I can see that the xsrf value is changing, but like I said, the only change between this working and not working is nuget version changing (anything past rc1 doesn't work for us) and nothing else. So I'm at a loss to explain how is it happening.

Also I'm afraid it's pretty late over here and I have to close office. I'll catch your responses back when I'm back in office tomorrow and join gitter so you can ping me in there whenever you come online.

[brockallen]

So it seems that you have a proxy... i wonder if it makes sense to test without the proxy and see if you still have the issue -- that will help us rule that out or not.

[snothub]

I don't have a proxy and experience the same issue after upgrade on my dev machine.

[SAAirey]

I still have this issue running and accessing IdentityServer on localhost on my dev machine.

[brockallen]

I'm having a hard time diagnosing this issue, so at this point I'd suggest getting the code and debugging into it.

[snothub]

Debugging, I end up at AntiForgeryToken.cs#L129 where form object evaluates to nothing where idsrv.xsrf should be, along with username and password.

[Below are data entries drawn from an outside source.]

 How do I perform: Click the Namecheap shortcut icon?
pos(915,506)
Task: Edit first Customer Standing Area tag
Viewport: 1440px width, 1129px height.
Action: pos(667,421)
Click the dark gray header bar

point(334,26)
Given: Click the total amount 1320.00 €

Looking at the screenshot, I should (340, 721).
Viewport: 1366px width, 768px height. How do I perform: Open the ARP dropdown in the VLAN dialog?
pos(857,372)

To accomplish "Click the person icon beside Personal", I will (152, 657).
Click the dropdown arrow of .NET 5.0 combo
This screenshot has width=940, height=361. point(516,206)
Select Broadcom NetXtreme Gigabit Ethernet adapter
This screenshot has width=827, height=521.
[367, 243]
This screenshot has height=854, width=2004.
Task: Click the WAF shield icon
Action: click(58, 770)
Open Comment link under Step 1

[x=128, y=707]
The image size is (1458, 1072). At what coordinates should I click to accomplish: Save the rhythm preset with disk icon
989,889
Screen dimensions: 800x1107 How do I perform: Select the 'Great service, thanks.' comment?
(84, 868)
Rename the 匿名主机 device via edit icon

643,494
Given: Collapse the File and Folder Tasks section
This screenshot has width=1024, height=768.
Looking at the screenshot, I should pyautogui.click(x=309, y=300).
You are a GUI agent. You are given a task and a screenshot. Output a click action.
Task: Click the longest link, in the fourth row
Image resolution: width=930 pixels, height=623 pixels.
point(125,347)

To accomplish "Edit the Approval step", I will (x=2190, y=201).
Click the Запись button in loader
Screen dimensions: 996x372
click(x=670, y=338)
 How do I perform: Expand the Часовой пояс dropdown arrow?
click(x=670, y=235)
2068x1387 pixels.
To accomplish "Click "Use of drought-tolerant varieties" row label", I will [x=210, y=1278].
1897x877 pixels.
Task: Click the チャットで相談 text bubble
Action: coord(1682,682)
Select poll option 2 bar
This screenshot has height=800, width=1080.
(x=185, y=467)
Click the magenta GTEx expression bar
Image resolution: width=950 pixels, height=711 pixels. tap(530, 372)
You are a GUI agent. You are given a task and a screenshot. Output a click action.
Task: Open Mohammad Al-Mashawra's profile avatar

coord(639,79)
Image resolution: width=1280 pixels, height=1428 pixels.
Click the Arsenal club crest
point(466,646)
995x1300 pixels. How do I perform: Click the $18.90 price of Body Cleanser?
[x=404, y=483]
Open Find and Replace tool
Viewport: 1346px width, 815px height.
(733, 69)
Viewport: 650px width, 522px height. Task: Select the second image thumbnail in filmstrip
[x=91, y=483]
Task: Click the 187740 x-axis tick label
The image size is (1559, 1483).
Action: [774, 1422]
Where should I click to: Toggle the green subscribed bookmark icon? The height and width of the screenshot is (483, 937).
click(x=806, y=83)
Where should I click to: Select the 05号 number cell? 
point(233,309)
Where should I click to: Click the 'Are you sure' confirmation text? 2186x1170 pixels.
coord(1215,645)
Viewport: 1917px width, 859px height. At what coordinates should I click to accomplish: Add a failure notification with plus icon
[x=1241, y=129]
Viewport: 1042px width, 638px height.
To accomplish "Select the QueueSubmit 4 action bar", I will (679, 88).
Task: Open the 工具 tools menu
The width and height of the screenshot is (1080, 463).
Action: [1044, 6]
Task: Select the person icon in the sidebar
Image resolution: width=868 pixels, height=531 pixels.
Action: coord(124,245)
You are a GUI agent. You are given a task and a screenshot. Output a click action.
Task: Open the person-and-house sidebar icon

EDIT: seems like the above scenario is valid when HttpLogging is enabled and code enters RequestResponseLogger where request.GetOwinContext().Request.ReadBodyAsStringAsync() is called and consumes the contents of the request. I've verified this by testing on the Selfhost (Minimal) in the Samples project with same outcome.

[Maverik]

Brilliant work @snothub!

I can confirm that by turning logging off, everything is working fine again! Not the ideal way to have things, but at least it gets us moving and we know what needs fixing :)

[brockallen]

Ok, this issue came up recently and I thought we got it sorted out. I'll try to repro and investigate further.

[brockallen]

Ok, confirmed that it's just the EnableHttpLogging that triggers this.

[brockallen]

I just made some changes to the http logging and pushed it to myget as build 2.0.1-build00176. Mind testing it for me?

[Maverik]

Thanks @brockallen! Just tested and I can confirm that 2.0.1-build00176 has fixed the problem.

[brockallen]

Just as a heads up, this will most likely get released as a patch this week.